##### Exercise materials
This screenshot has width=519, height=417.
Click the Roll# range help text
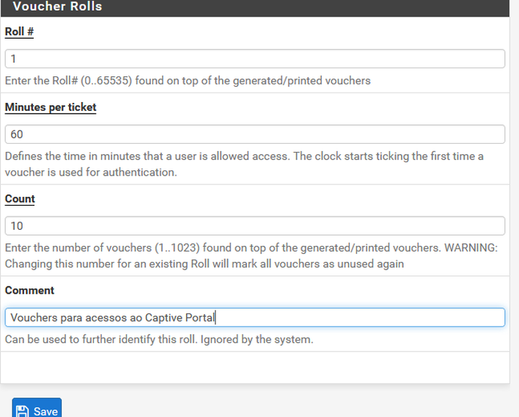click(188, 81)
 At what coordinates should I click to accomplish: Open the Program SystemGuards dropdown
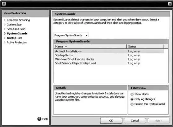point(71,35)
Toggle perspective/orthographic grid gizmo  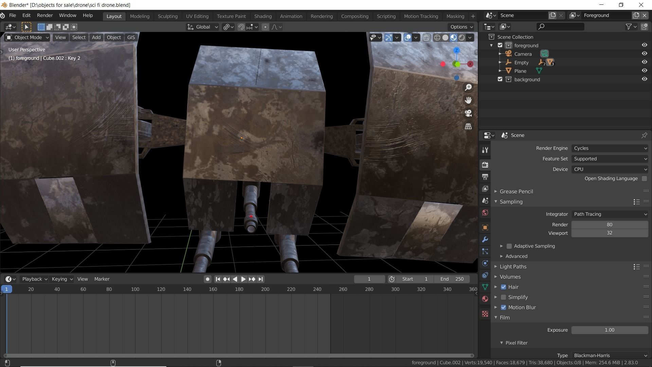click(x=468, y=126)
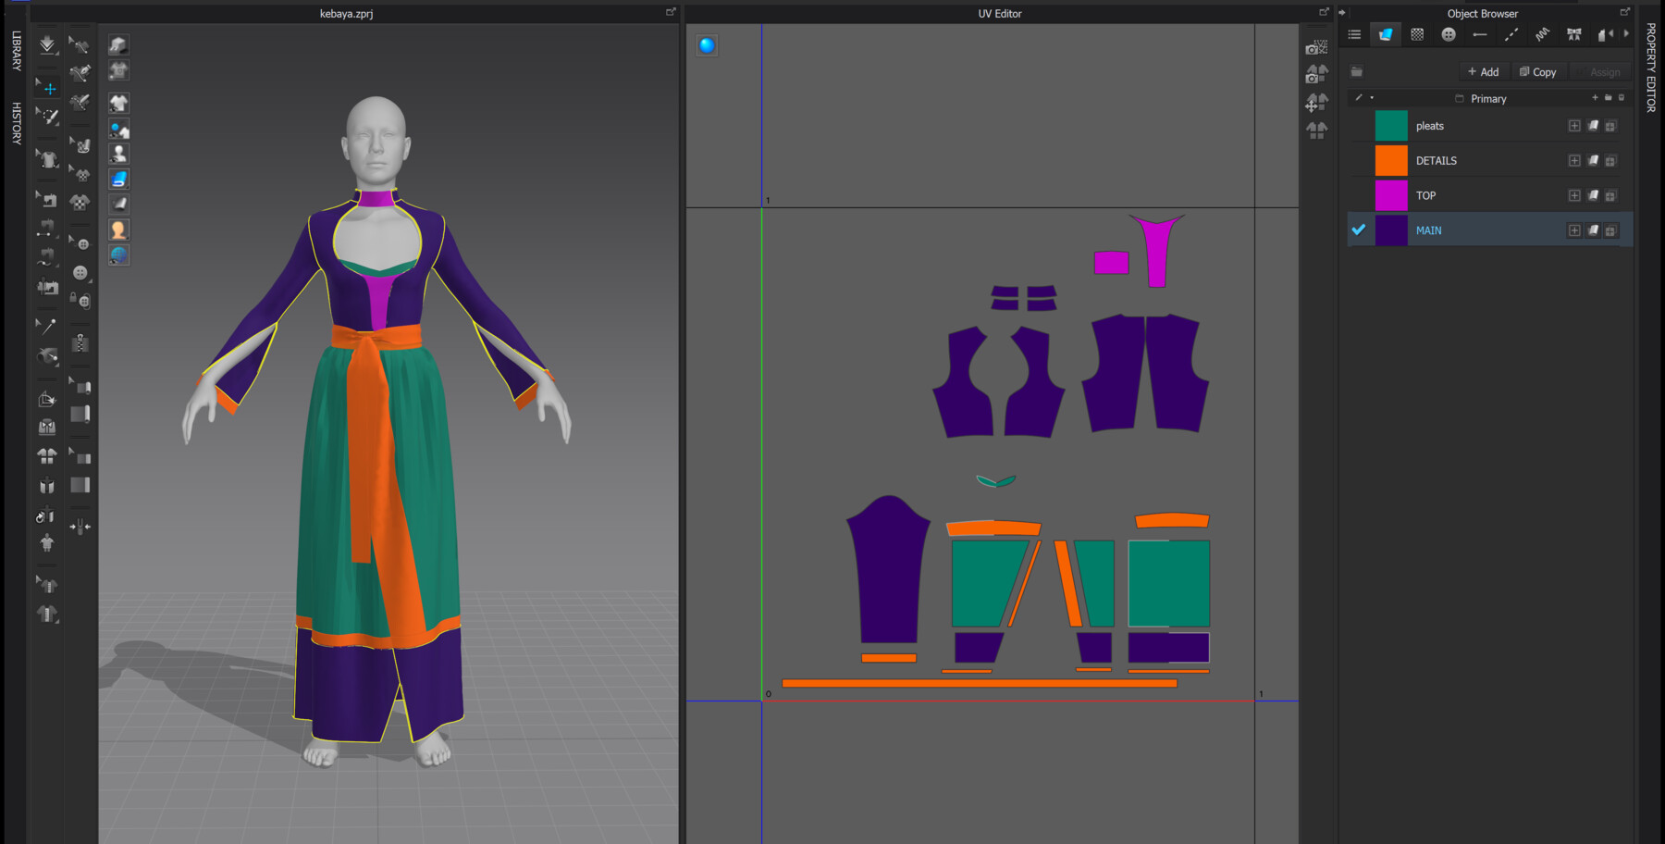Toggle the checkmark next to the MAIN fabric
Image resolution: width=1665 pixels, height=844 pixels.
[1359, 230]
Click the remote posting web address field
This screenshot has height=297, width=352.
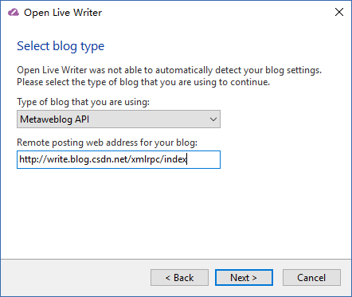click(119, 159)
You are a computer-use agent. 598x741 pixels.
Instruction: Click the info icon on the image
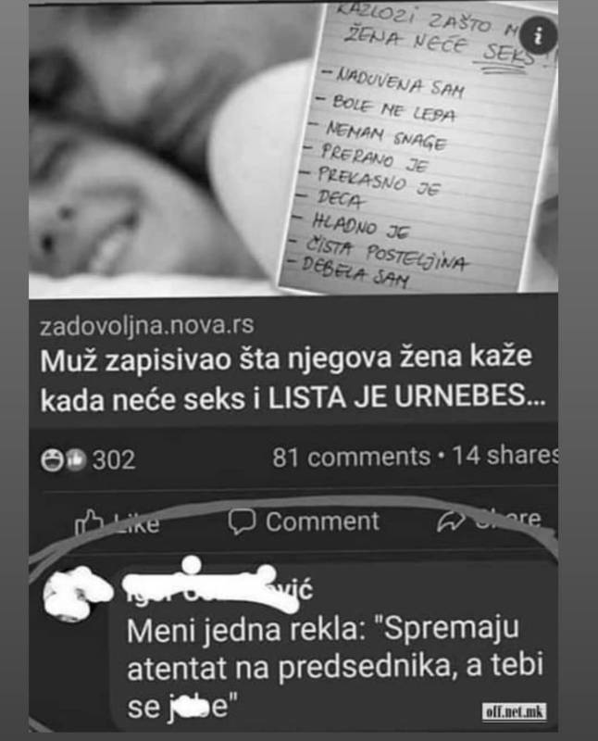coord(539,35)
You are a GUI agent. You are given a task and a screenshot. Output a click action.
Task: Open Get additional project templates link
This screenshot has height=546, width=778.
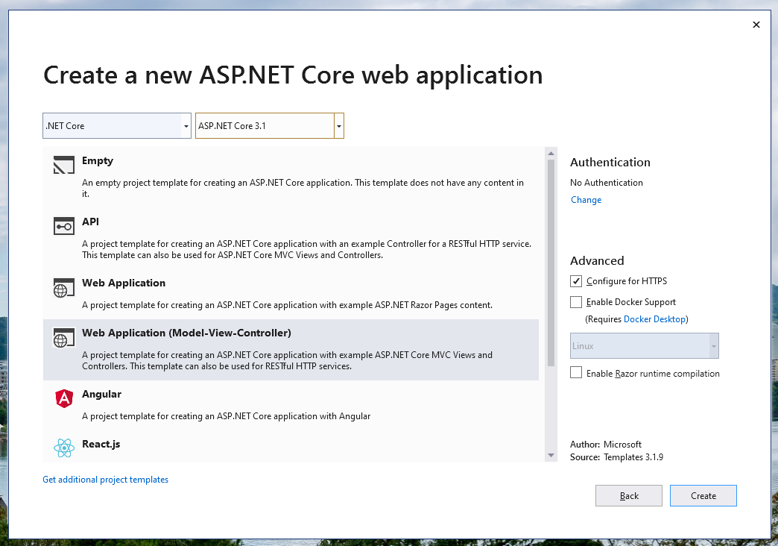pyautogui.click(x=105, y=480)
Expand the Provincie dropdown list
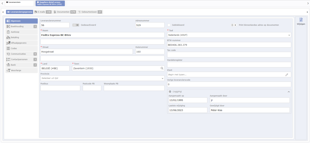The image size is (310, 143). tap(102, 78)
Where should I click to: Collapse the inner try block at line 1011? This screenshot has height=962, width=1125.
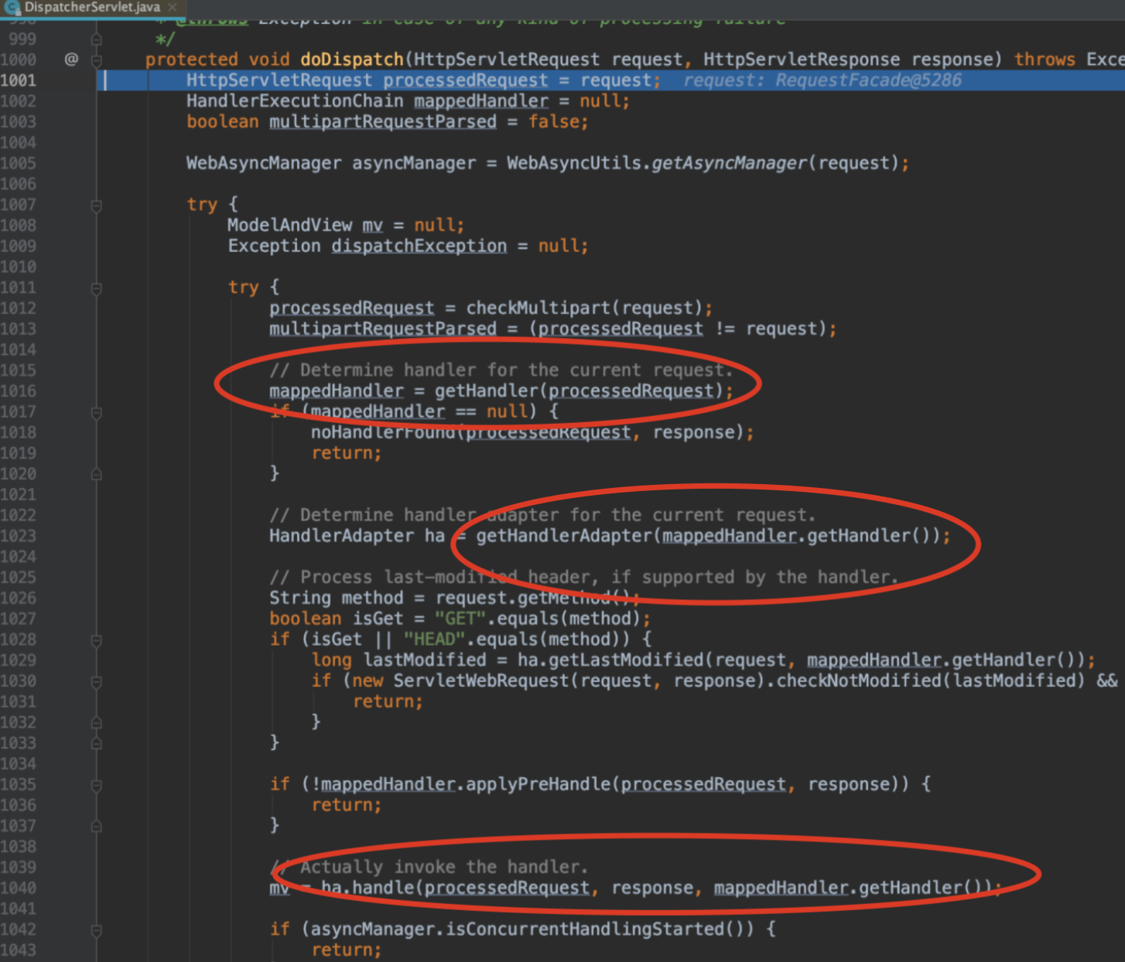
##########
Write out the lines of the listing from the one containing "You are a GUI" through the end of the listing, inclusive, as a numbered list with blank lines left out. Omit the pictures from your answer.

1. You are a GUI agent. You are given a task and a screenshot. Output a click action.
2. Task: Open Get additional project templates link
3. This screenshot has height=546, width=778.
4. pyautogui.click(x=105, y=480)
5. Expand the Provincie dropdown list
6. The image size is (310, 143). tap(102, 78)
7. Where should I click to: Collapse the inner try block at line 1011? This screenshot has height=962, width=1125.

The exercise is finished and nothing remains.